#### Goal of the exercise
Set every record down verbatim and omit the pictures.

* * *

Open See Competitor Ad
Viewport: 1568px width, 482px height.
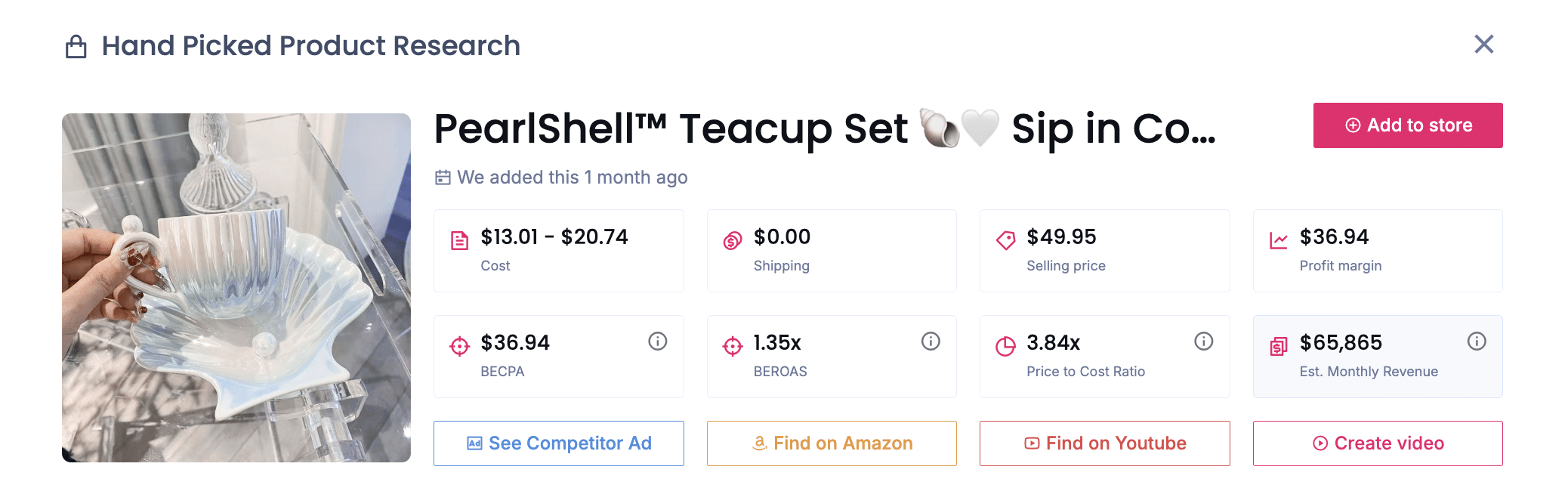[x=559, y=443]
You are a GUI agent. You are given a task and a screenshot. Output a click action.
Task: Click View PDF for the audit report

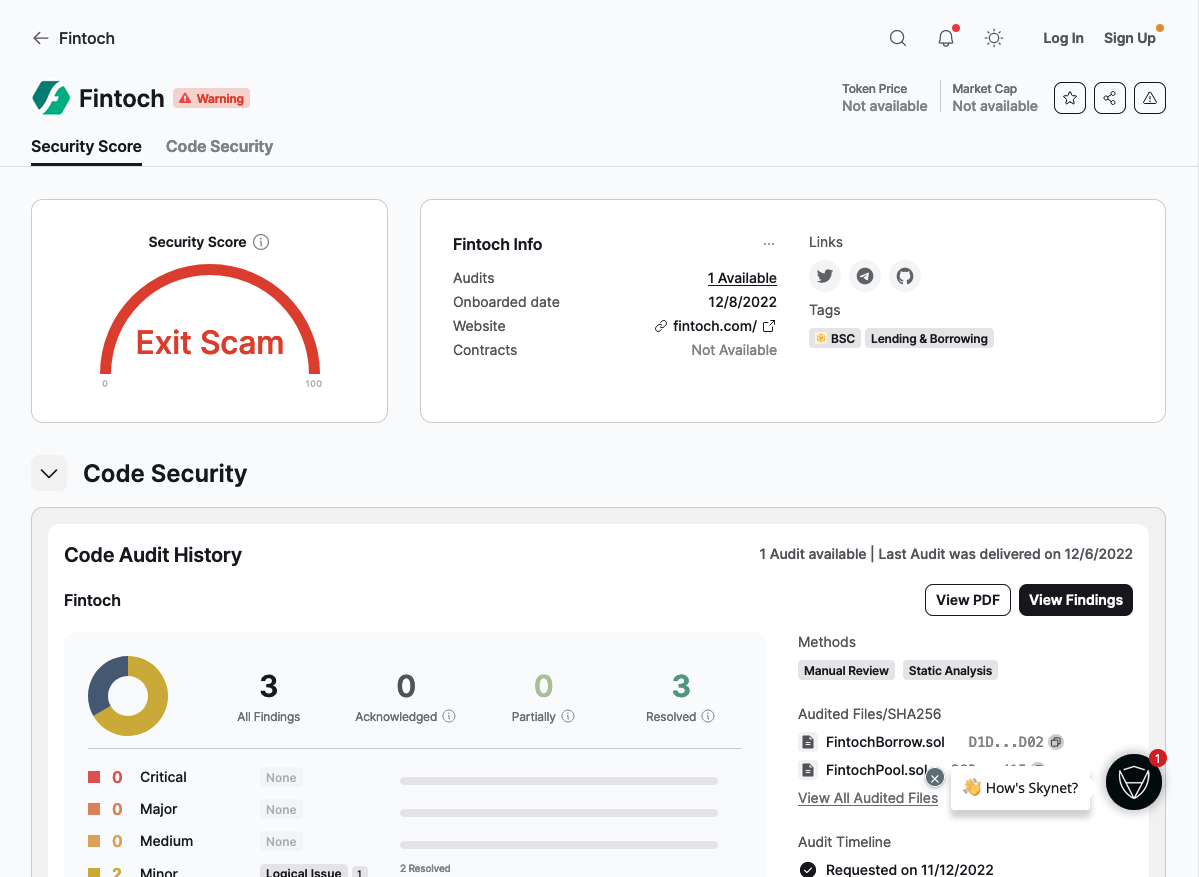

* * *

#### Response area
Open See Competitor Ad
Viewport: 1568px width, 482px height.
[x=559, y=443]
You are a GUI agent. You are given a task and a screenshot. Output a click action.
Task: Click View PDF for the audit report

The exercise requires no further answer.